C'est lors de ce combat que la tradition locale place l'épisode du Miracle des Abeilles: un essaim d'abeilles sortant de la grotte aurait mis les Français en déroute. Nous pensons que cet épisode est probablement imaginaire ou pour le moins grandement enjolivé par trois siècles de récits.

 

 

 

Lacuson

 

 

 

LacusonClaude Prost, dit Lacuson (1607-1681), Jurassien fidèle à la couronne d'Espagne, combattit les Français avec ses troupes durant toute la Guerre de Dix Ans.

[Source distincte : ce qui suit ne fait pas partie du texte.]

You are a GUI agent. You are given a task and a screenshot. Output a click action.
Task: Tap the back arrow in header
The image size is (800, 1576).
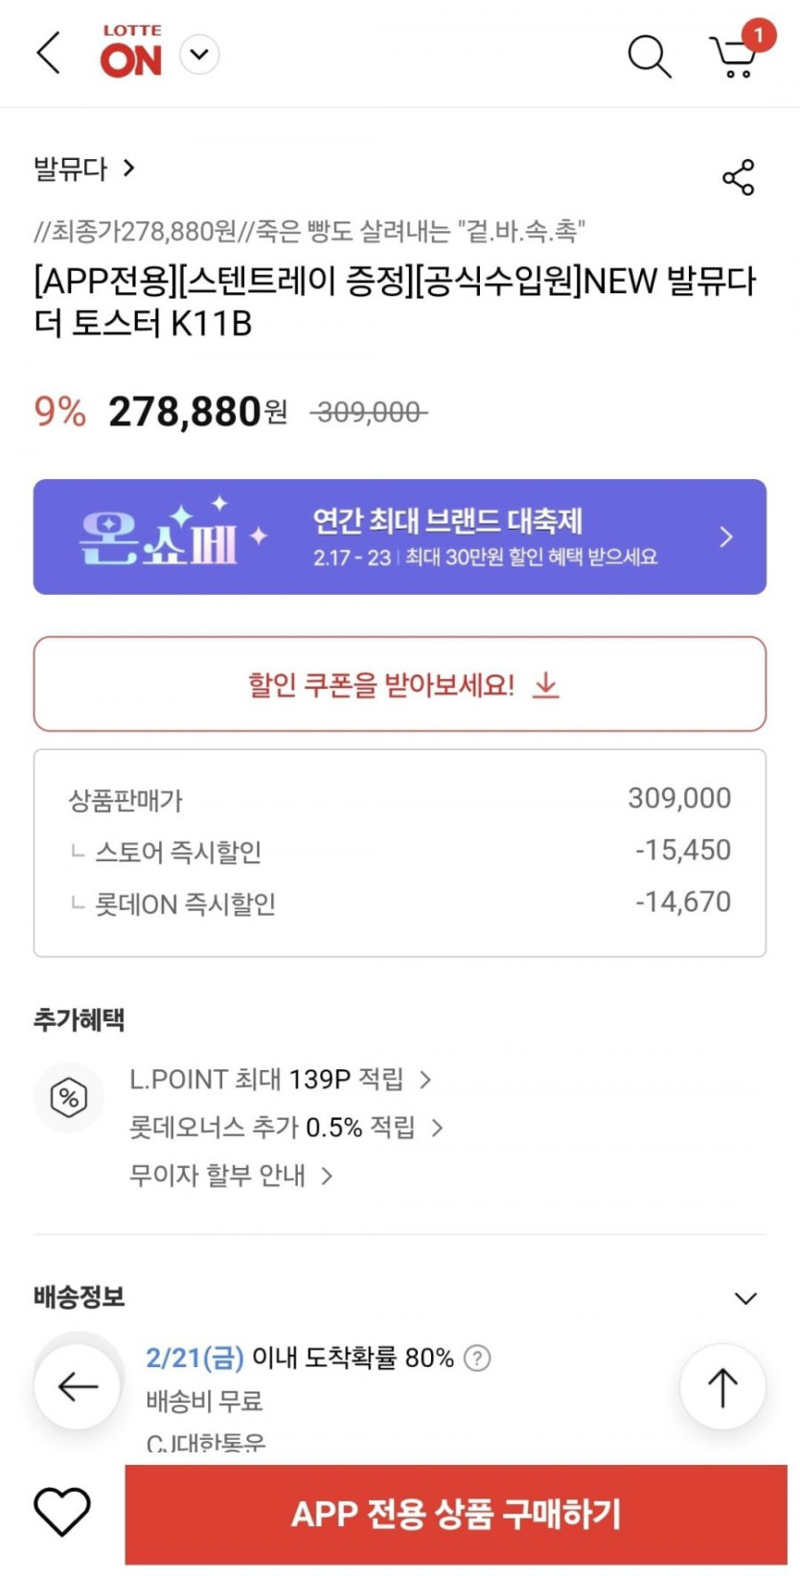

La Baume de Revigny figure dans son épopée.
En mars et avril 1640, après la prise du château de Publy et le ravage des campagnes par les armées françaises, les populations réfugiées dans la Baume de Revigny souhaitent obtenir l'aide de Lacuson.
Le curé Simon Conduit, encore lui, écrit de la grotte une lettre datée du 16 avril 1640, adressée à César du Saix, baron d'Arnans, sous les ordres de qui Lacuson servait.
Cette lettre, d'après Rousset, informait d'Arnans que trois garnisons françaises se tenaient aux environs de la grotte (Publy, Saint-Maur et Revigny), et envisageaient de l'attaquer.
Le curé demande de l'aide : "Et combien que les François ne puissent ébranler notre constance, néanmoins, pour retondre leurs rodomontades gigantines et empêcher leurs fréquentes courses, mes paroissiens de Revigny vous supplient avec moi les vouloir obliger d'un escadre de vos soldats de 25 hommes, qu'ils desireraient affectionnément être conduits par le sieur PetitLorrain, et s'il vous plaisoit leur donner ordre pour faire contribuer le ressort d'aval à leur nourriture par tous les villages qui contribuent à nos ennemis, car ils esperoient qu'ayant une garnison vous en entendriez de généreux exploits." 

 

On ne sait si la lettre eut l'effet escompté, mais il est établi que Lacuson s'est rendu plusieurs fois à la Baume de Revigny dans les jours qui suivirent, les 22 et 23 avril (voir références citées par L. Lautrey, 1911).